WHAT YOU NEED TO DO: Across the entries that follow, count the lines with the string "agent" and reply with that count alone.

PROVIDED DATA:
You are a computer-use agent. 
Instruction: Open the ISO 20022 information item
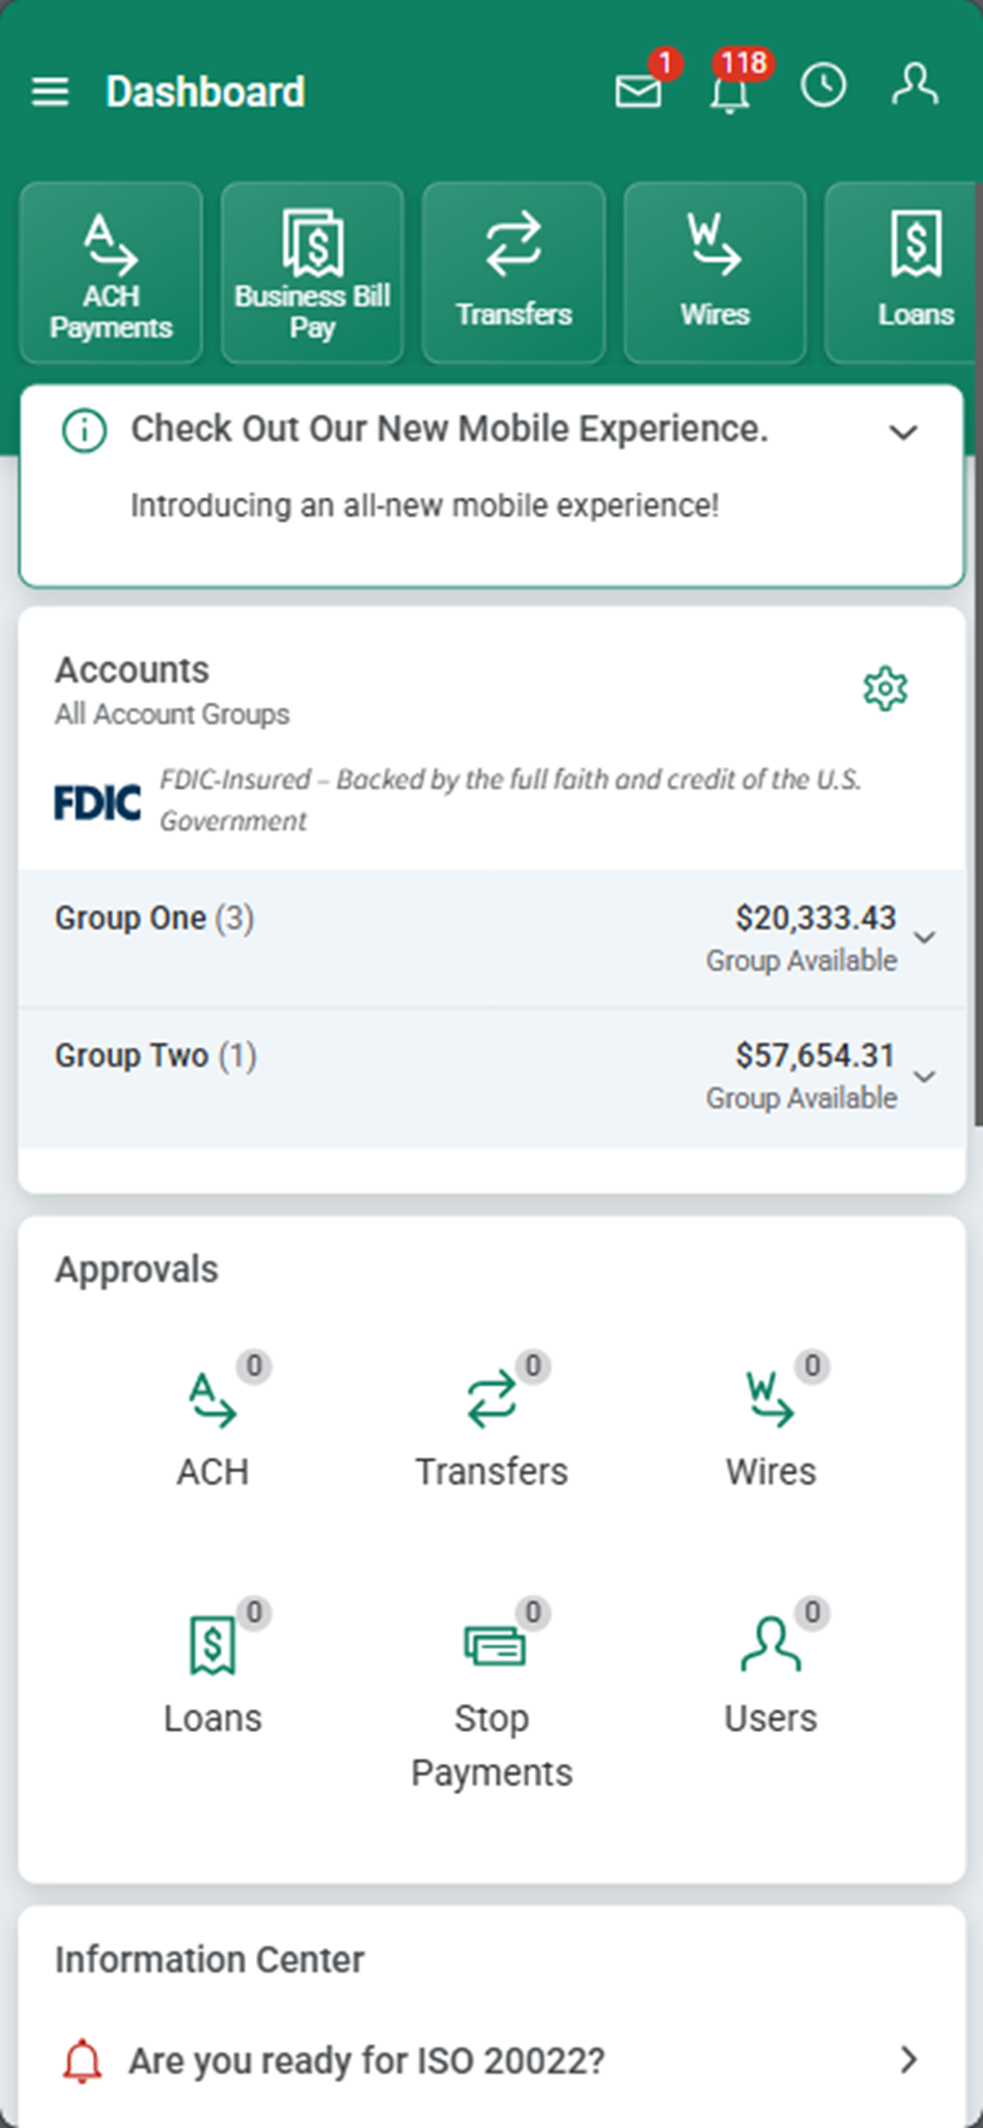tap(492, 2060)
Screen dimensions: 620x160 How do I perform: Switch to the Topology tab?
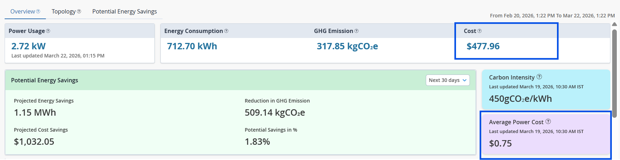point(63,11)
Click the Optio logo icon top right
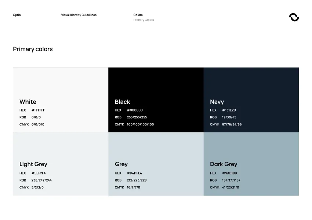Image resolution: width=312 pixels, height=220 pixels. point(294,17)
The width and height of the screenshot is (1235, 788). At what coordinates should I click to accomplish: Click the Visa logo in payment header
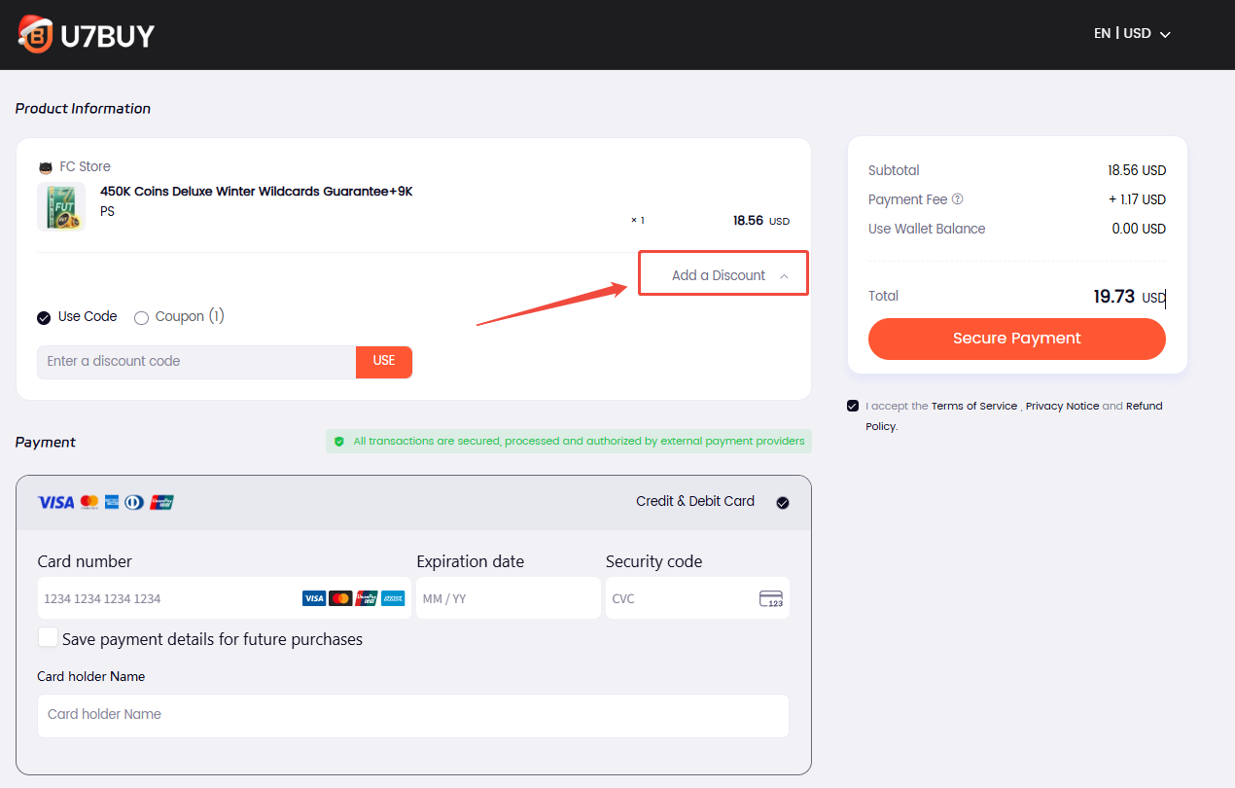pos(55,502)
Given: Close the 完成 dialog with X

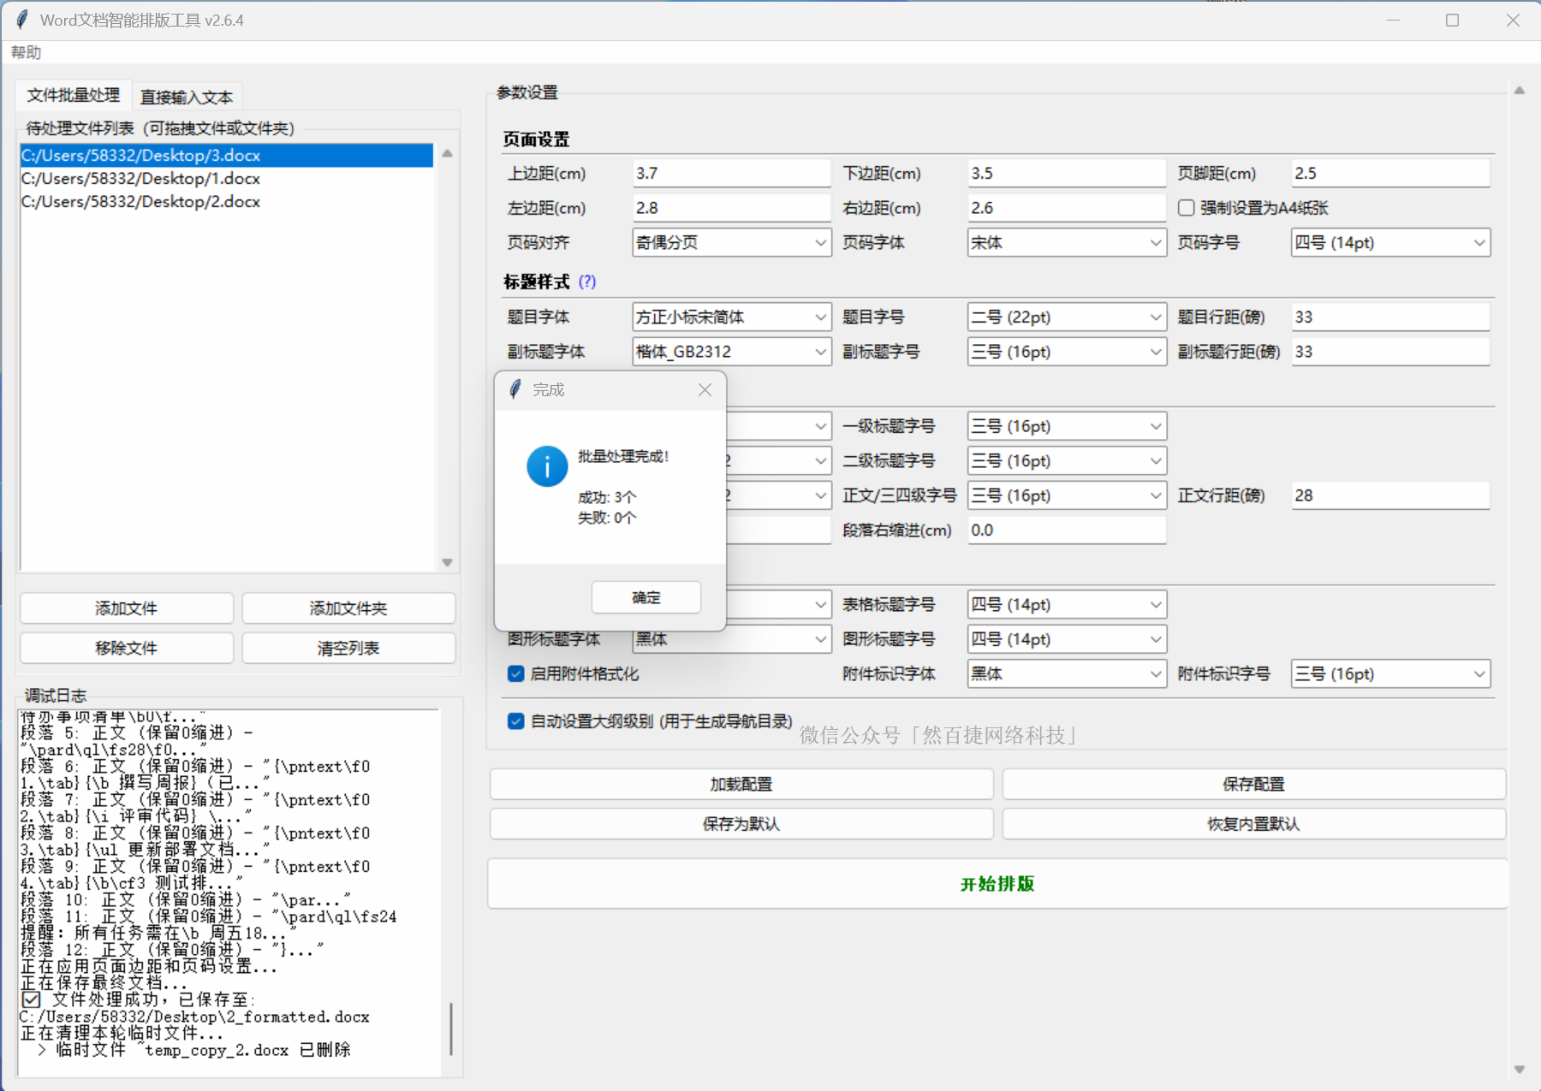Looking at the screenshot, I should coord(705,390).
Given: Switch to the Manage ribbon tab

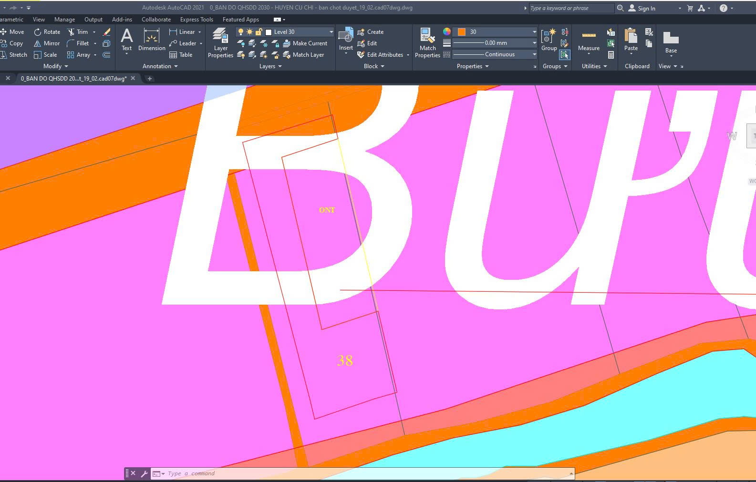Looking at the screenshot, I should [64, 20].
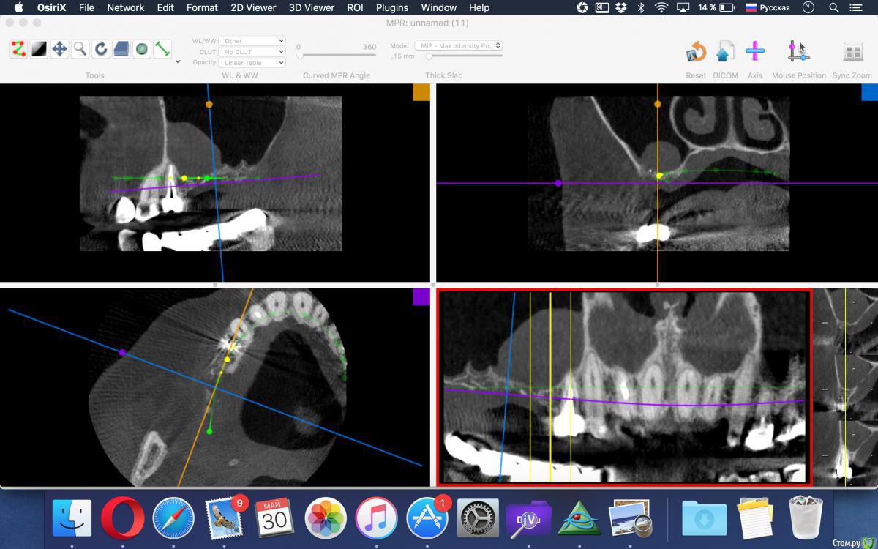Click the Reset toolbar icon
Image resolution: width=878 pixels, height=549 pixels.
(x=696, y=51)
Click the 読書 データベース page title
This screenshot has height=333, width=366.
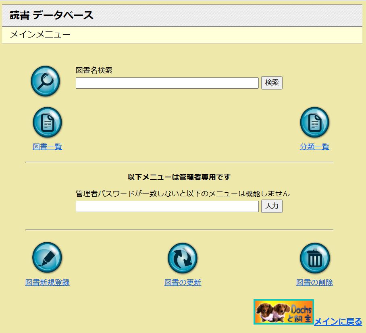pyautogui.click(x=52, y=16)
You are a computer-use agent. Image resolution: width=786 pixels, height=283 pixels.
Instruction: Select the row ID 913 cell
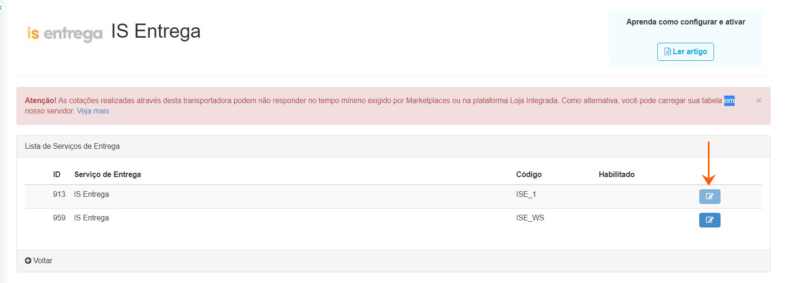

ANSWER: 2